When she started dating someone, long periods of time would go by when we weren’t able to match up our schedules. Even when we were able to catch up, I would hear, with dismay, how she had called on her other friends when there was a relationship crisis and wondered aloud why she hadn’t called me. There were always good reasons, truly legitimate reasons, but I was hurt. If I hadn’t had my kids, wouldn’t she have called?
Recently, we had the most wonderful gift of time together. We hadn’t caught up in two weeks and they had been intense weeks for both of us. After walking around for hours, talking, we made a vow: we needed to more actively make weekly plans to talk on the phone or see each other. An actual appointment. It’s been a month since that vow but we’ve kept to it. I even went so far as to take a cab home so I could talk to her before she went to bed one night (and I never take cabs).
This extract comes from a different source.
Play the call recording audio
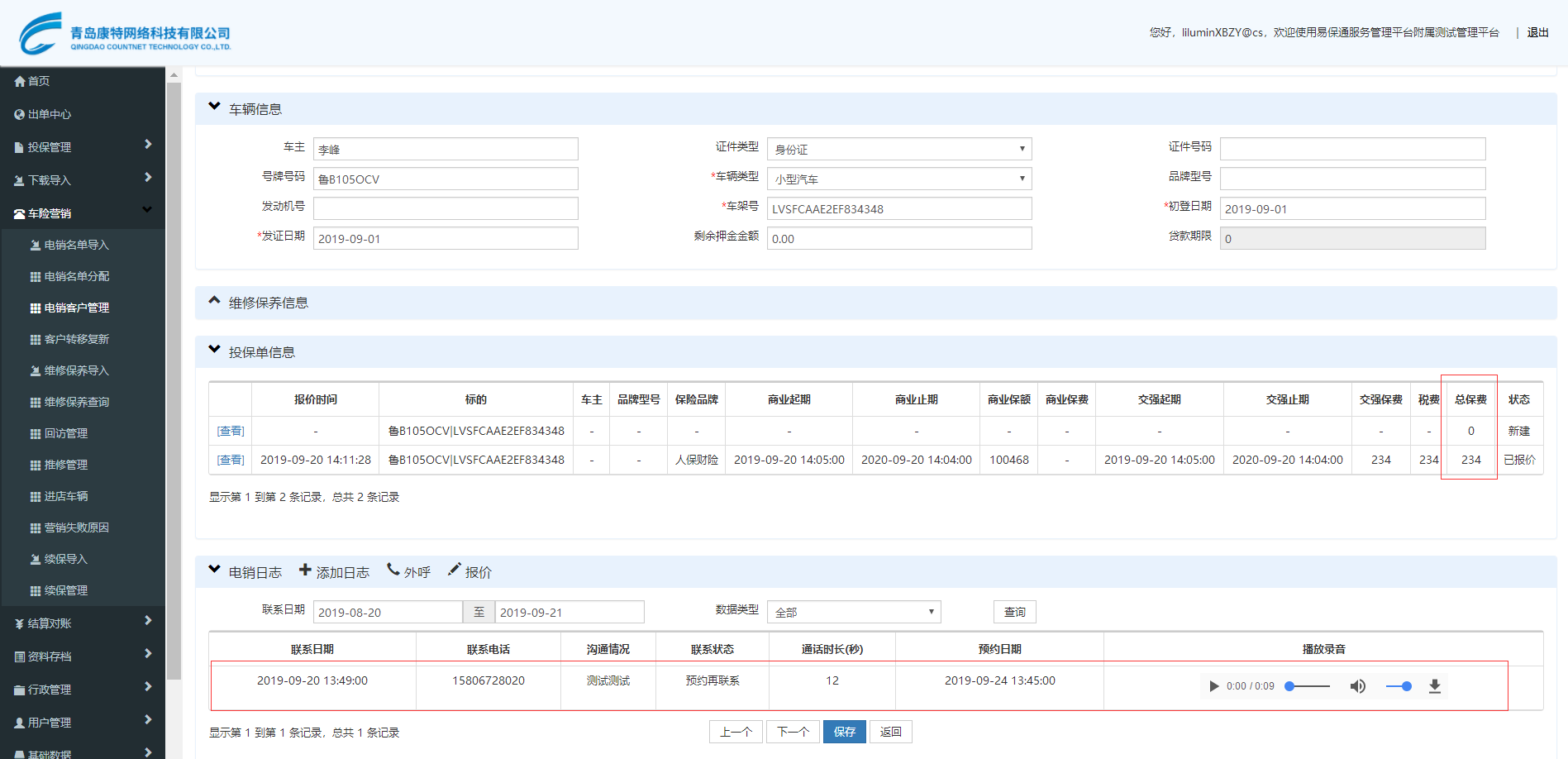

Our lives are so different from each other’s now. She’s single and building an independent business. I’m a mother of two young kids with a husband and I’m a writer. It’s hard to admit to your best friend the things that are going on inside your head when she’s telling you about the new awesome thing that’s going on that’s going to consume more of her time. And it’s hard to hear it. But, in order to keep our friendship strong, we need to. It may sound idyllic but being brutally honest with each other is what has kept our relationship strong. We’re 12 years and counting…and we’re not giving up.